# Feature Selection

This user guide details how DNAMite can be used for feature selection / feature-sparse prediction.

### Why Bother with Feature Selection?

When training a black-box machine learning model, it is common practice to use all available features even for high-dimensional datasets, as modern ML models can easily handle many features. When training a glass-box model, however, we need to care about both predictive performance as well as accurate and utility of explanations. While glass-box models often have good accurate on high-dimensional datasets, model explanations are much more likely to be impaired in such settings.

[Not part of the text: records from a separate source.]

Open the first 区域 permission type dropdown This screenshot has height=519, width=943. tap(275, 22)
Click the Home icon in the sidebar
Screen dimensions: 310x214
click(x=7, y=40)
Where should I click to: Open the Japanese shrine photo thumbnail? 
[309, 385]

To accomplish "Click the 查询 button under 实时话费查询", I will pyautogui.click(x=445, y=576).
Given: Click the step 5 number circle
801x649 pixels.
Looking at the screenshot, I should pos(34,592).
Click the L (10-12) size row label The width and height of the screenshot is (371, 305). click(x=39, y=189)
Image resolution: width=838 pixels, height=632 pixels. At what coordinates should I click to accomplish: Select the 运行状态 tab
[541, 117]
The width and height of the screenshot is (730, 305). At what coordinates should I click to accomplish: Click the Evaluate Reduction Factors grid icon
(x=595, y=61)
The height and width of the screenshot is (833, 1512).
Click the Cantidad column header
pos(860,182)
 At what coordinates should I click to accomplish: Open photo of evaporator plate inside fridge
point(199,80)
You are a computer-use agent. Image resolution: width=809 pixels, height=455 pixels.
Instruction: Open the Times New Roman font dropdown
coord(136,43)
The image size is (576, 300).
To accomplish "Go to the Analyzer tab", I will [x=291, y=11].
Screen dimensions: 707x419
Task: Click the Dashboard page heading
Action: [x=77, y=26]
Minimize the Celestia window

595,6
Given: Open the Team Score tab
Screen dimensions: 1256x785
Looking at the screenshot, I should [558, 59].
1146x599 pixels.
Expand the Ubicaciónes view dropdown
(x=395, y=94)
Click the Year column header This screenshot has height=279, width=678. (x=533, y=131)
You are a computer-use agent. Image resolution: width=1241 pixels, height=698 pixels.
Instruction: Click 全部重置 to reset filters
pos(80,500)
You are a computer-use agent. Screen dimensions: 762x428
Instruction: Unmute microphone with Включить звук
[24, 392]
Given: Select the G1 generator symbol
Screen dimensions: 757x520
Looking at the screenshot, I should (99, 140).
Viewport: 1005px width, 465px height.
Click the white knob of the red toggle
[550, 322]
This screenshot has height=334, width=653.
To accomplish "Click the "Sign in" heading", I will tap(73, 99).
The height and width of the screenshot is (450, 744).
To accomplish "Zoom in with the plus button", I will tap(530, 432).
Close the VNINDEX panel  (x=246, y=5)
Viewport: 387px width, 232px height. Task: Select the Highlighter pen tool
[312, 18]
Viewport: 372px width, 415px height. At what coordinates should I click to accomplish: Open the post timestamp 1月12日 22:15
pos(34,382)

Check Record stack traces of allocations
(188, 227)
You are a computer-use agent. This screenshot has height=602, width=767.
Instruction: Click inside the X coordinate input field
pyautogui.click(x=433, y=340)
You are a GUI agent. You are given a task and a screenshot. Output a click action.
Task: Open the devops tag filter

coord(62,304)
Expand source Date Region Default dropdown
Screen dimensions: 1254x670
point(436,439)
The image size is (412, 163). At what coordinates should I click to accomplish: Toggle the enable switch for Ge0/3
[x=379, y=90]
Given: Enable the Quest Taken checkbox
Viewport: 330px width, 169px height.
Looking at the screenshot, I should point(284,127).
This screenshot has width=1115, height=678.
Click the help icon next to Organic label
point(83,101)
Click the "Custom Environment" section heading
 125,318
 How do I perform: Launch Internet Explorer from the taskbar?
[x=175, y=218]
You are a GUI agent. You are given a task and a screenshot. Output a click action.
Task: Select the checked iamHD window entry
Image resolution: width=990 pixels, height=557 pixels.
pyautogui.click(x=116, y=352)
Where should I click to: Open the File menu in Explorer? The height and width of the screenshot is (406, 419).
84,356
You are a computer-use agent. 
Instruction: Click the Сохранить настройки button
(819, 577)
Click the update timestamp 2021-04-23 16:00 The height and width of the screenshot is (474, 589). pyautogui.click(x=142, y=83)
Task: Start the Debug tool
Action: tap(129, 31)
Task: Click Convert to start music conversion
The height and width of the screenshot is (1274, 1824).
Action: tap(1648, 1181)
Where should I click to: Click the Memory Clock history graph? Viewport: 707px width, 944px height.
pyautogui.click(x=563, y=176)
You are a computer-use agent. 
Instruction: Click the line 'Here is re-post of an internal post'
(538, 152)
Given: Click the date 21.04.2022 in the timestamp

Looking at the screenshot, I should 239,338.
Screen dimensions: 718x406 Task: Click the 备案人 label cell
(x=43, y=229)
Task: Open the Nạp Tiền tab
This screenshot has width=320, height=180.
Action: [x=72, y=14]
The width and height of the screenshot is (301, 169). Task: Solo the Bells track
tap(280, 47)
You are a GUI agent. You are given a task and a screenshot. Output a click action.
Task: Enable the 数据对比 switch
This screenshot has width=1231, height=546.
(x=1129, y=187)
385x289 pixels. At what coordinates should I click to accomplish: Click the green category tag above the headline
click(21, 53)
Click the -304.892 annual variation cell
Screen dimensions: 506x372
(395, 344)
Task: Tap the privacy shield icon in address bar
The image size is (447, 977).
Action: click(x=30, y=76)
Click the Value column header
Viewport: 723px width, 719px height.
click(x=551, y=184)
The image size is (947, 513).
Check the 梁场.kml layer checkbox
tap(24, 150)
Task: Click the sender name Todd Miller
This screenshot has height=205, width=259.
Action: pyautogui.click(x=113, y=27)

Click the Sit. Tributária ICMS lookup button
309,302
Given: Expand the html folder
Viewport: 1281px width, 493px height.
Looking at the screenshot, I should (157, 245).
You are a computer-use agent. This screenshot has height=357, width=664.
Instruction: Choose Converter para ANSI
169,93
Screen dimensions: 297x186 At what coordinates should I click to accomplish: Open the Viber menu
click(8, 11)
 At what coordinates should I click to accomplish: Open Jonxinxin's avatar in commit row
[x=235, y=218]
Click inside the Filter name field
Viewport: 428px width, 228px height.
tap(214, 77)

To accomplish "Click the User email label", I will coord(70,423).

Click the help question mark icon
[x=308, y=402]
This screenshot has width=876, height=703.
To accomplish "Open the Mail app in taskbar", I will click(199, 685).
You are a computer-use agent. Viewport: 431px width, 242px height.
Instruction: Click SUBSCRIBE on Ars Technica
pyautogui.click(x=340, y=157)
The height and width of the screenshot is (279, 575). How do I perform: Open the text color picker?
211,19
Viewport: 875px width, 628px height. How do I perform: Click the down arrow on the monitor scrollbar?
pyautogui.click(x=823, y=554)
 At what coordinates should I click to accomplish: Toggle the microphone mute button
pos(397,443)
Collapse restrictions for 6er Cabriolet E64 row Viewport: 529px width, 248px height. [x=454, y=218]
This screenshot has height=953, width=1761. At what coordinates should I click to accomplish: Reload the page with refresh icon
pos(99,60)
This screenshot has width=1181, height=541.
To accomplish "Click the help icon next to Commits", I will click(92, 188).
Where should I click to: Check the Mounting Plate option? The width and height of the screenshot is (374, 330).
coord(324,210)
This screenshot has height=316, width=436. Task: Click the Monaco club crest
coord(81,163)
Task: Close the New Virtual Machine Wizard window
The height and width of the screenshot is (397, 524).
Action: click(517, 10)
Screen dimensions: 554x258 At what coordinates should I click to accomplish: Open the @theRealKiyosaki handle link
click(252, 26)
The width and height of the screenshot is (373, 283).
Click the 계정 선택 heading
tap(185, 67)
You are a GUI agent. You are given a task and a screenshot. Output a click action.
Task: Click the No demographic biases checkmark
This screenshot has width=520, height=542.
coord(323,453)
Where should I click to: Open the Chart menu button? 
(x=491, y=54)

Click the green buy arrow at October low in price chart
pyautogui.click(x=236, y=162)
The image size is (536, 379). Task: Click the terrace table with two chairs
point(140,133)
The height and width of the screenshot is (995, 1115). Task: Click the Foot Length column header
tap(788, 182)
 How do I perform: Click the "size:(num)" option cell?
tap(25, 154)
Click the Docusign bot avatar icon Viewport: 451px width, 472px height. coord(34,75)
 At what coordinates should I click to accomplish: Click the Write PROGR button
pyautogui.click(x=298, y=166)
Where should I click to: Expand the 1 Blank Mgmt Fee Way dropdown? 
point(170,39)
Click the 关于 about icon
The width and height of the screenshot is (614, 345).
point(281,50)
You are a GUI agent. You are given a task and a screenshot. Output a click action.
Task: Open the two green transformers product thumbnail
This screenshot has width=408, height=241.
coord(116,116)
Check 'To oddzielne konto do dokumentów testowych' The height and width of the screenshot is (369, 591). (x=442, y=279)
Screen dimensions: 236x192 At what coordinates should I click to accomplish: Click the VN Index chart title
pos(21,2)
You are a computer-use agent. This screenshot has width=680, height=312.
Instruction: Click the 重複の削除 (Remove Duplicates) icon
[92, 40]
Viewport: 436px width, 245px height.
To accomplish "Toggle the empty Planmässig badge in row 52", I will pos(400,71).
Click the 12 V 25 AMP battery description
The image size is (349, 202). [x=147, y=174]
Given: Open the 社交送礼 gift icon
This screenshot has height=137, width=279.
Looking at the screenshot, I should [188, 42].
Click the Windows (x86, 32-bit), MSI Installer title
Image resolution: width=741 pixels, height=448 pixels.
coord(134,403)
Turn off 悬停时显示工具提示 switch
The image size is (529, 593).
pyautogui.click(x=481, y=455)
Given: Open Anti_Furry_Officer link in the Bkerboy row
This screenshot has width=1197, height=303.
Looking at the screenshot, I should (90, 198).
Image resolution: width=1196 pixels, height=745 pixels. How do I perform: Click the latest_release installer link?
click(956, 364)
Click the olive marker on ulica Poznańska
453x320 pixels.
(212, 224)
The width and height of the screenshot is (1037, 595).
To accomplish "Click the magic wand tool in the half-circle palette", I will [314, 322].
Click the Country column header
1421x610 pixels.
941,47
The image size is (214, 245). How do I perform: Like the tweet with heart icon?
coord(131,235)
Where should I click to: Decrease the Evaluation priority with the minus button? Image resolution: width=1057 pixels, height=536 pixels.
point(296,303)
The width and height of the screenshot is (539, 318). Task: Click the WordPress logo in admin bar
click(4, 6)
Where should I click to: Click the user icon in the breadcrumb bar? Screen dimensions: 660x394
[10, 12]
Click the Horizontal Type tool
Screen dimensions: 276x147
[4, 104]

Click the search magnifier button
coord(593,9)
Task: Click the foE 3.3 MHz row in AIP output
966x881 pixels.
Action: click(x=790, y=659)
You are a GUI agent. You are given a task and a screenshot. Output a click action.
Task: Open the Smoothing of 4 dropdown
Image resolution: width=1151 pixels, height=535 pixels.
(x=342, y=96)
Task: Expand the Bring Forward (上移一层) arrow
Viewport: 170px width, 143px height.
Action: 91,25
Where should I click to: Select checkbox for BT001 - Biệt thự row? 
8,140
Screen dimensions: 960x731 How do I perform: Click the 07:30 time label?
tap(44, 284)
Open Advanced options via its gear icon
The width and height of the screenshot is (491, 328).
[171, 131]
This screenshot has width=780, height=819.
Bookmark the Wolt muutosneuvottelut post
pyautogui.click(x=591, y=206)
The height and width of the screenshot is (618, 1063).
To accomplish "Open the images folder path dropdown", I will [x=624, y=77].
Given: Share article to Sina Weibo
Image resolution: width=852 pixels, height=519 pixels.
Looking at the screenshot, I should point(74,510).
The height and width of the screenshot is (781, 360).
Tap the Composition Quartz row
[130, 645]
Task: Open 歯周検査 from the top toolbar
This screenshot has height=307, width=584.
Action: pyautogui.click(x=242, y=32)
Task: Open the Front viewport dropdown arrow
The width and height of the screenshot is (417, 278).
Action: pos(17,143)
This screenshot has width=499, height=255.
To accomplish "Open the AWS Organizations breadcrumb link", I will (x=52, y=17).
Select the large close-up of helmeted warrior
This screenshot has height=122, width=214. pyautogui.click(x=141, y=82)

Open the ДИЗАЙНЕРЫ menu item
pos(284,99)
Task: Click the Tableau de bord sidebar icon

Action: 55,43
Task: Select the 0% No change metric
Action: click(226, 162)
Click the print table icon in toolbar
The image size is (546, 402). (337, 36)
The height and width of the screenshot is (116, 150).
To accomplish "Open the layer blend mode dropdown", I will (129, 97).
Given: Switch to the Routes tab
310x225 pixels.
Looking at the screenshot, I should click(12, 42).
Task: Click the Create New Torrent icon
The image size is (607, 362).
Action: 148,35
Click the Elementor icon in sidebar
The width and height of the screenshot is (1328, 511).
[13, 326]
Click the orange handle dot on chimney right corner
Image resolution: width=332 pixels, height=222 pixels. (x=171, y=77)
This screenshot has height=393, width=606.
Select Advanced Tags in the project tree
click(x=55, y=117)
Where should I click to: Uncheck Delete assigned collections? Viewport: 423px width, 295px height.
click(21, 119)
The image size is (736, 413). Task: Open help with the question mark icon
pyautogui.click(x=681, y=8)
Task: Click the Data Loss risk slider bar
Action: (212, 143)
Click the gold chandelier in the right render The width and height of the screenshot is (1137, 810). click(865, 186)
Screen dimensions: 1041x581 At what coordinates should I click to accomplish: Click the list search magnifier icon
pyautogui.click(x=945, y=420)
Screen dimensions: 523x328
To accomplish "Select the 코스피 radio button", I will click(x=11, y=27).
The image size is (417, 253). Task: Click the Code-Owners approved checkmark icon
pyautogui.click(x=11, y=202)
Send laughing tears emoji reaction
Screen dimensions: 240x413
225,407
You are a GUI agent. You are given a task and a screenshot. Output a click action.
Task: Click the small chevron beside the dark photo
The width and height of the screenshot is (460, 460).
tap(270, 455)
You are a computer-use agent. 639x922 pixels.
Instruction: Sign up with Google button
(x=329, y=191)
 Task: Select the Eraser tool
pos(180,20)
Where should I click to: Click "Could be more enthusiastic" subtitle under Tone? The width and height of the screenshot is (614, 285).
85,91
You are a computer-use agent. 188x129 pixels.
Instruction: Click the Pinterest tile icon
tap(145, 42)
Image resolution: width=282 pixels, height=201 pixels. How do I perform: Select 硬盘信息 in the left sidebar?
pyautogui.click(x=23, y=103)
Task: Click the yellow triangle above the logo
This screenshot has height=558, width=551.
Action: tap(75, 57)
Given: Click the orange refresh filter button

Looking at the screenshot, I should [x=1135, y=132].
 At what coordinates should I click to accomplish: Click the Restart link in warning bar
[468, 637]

In particular, when sets of correlated features are all used in the same dataset, additive models like DNAMite run into identifiability issues with how to spread contribution across the feature set.

### DNAMite Example

In [4]:
import numpy as np 
import pandas as pd 
import matplotlib.pyplot as plt 
import seaborn as sns 
sns.set_theme()
from sklearn.model_selection import train_test_split
import torch
device = "cuda" if torch.cuda.is_available() else "cpu"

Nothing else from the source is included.